Stored items
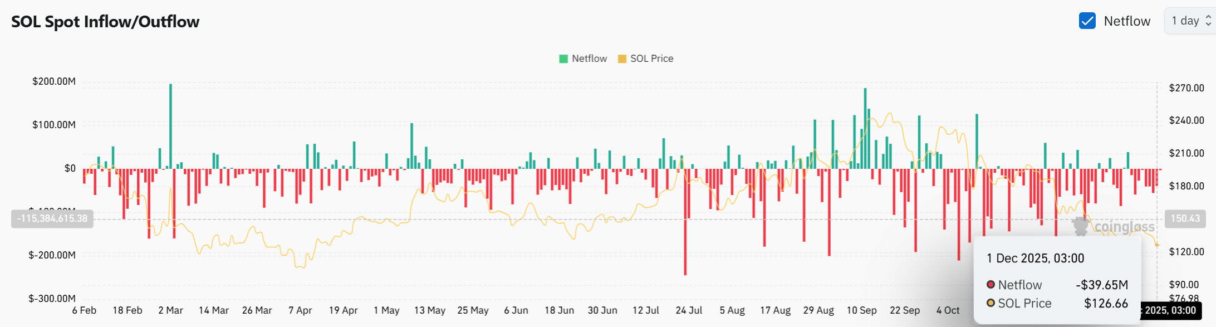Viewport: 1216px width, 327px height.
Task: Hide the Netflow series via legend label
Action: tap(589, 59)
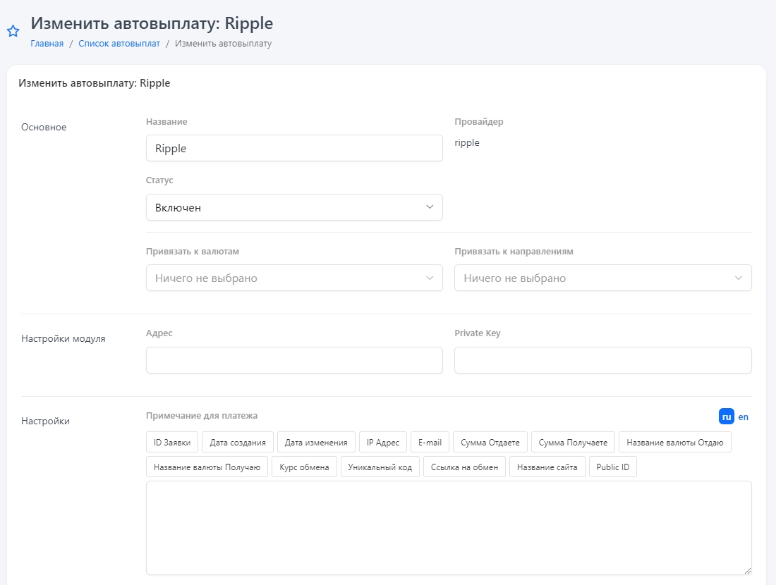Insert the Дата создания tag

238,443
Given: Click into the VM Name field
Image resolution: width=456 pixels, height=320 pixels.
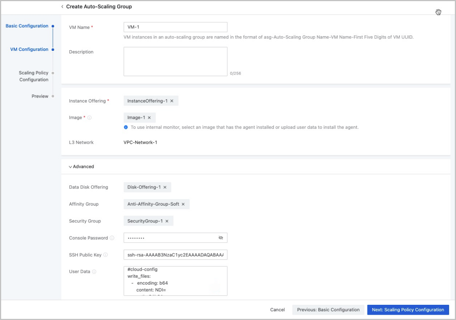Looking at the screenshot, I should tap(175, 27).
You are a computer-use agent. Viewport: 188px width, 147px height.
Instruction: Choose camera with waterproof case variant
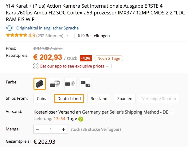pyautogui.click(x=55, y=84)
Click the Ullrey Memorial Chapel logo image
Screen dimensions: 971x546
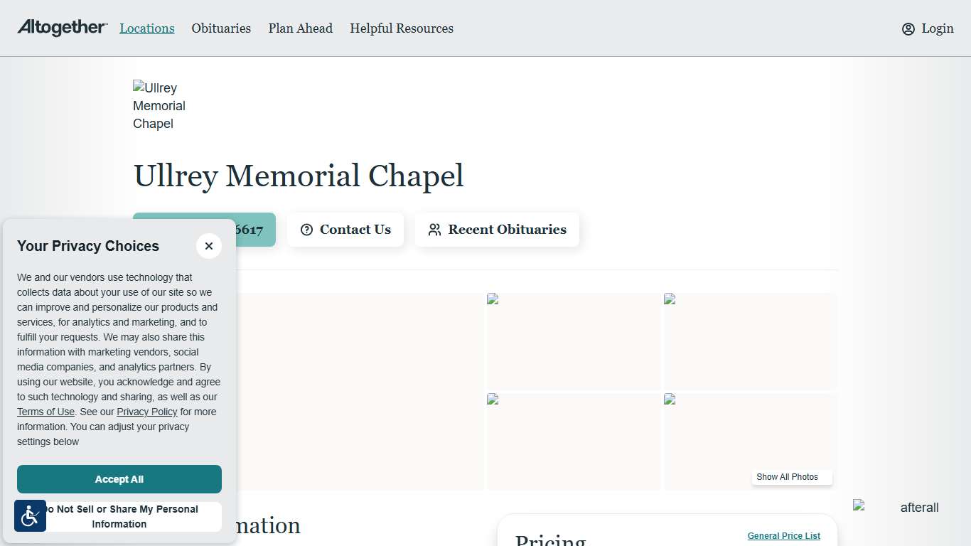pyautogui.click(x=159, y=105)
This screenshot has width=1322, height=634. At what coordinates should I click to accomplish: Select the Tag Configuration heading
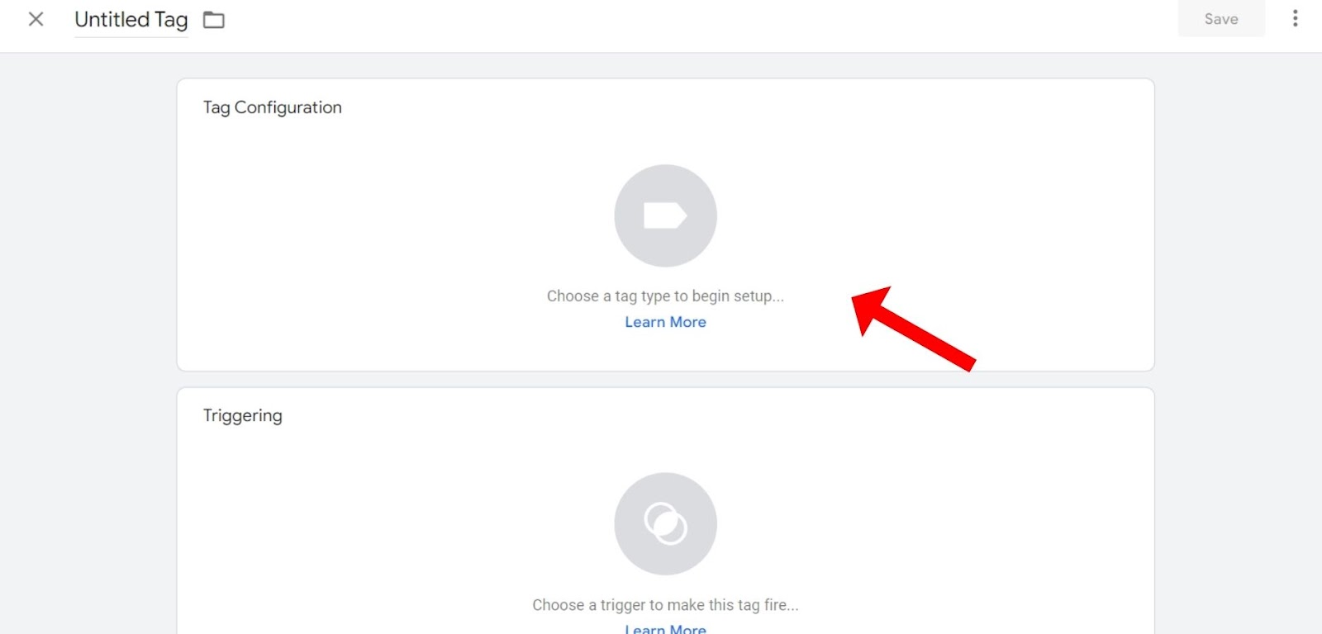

--

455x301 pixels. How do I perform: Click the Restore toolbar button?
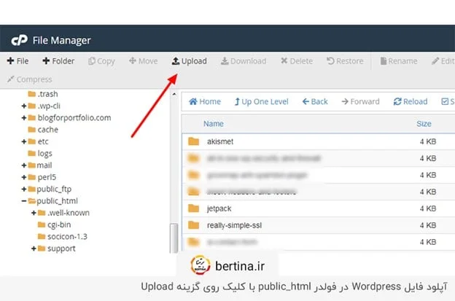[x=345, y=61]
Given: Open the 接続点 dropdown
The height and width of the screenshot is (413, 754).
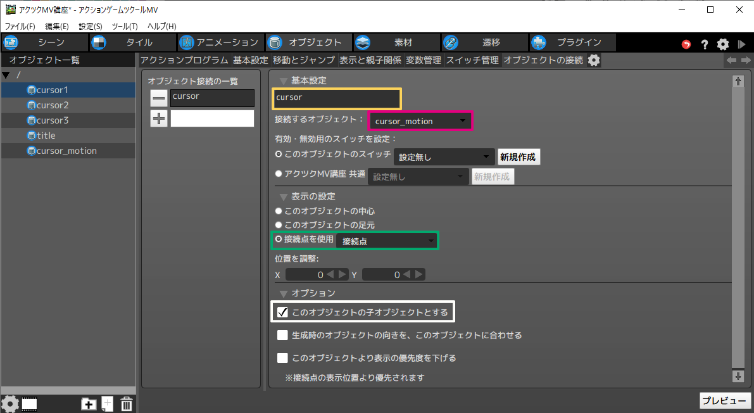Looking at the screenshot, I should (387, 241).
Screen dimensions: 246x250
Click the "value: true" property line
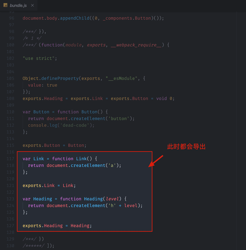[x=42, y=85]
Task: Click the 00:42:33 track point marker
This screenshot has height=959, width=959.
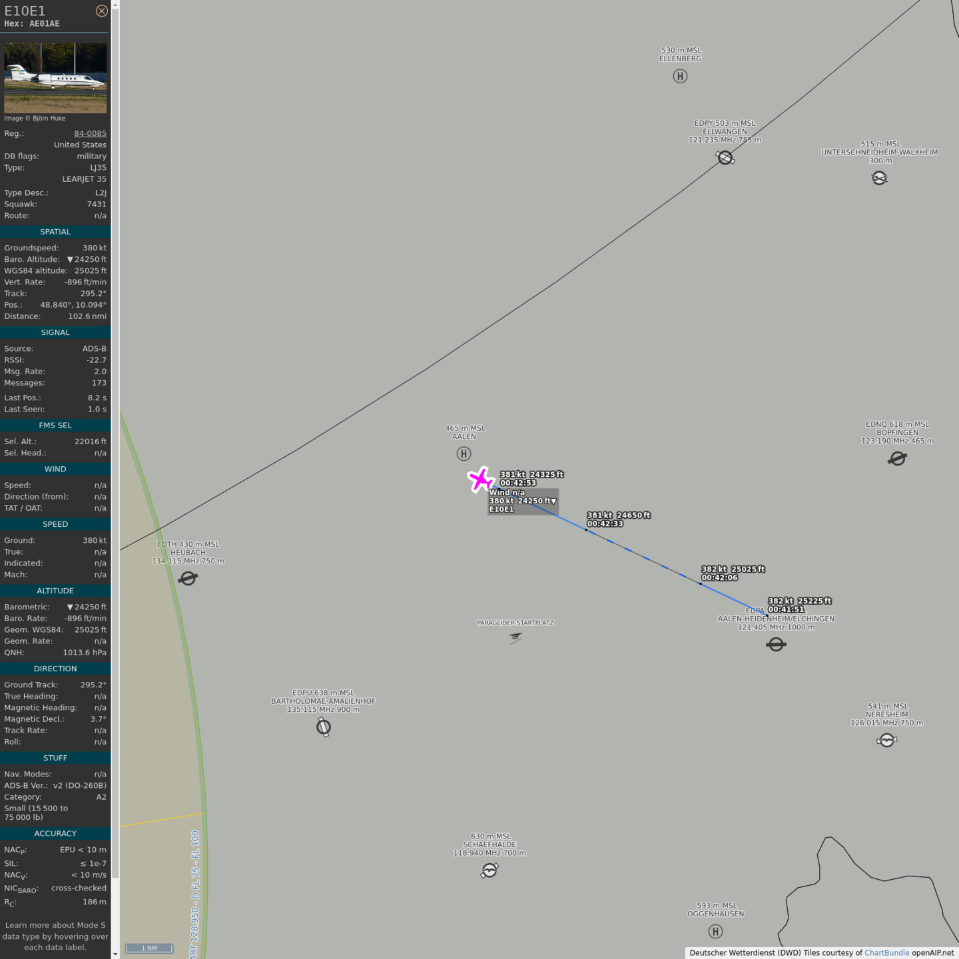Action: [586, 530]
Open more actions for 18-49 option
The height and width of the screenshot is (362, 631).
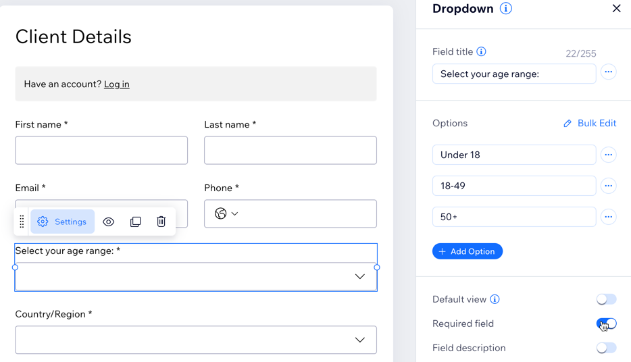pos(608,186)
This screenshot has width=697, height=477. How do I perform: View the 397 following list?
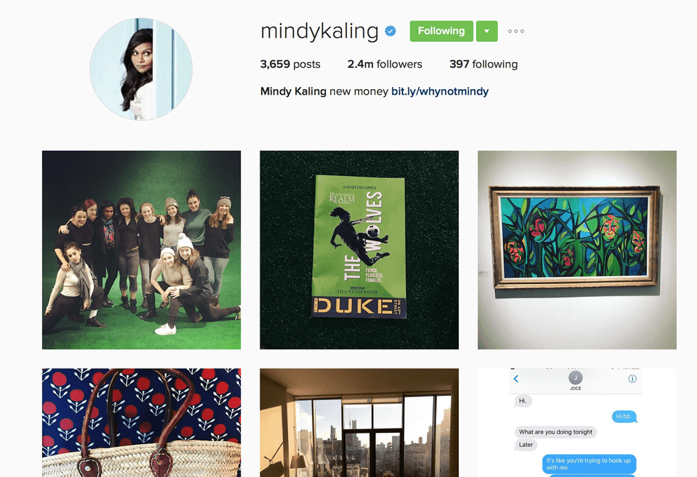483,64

▶ **Work task**:
Work out the number of lines above that include the string "Given" and write only that number.

▶ **Your solution**:
2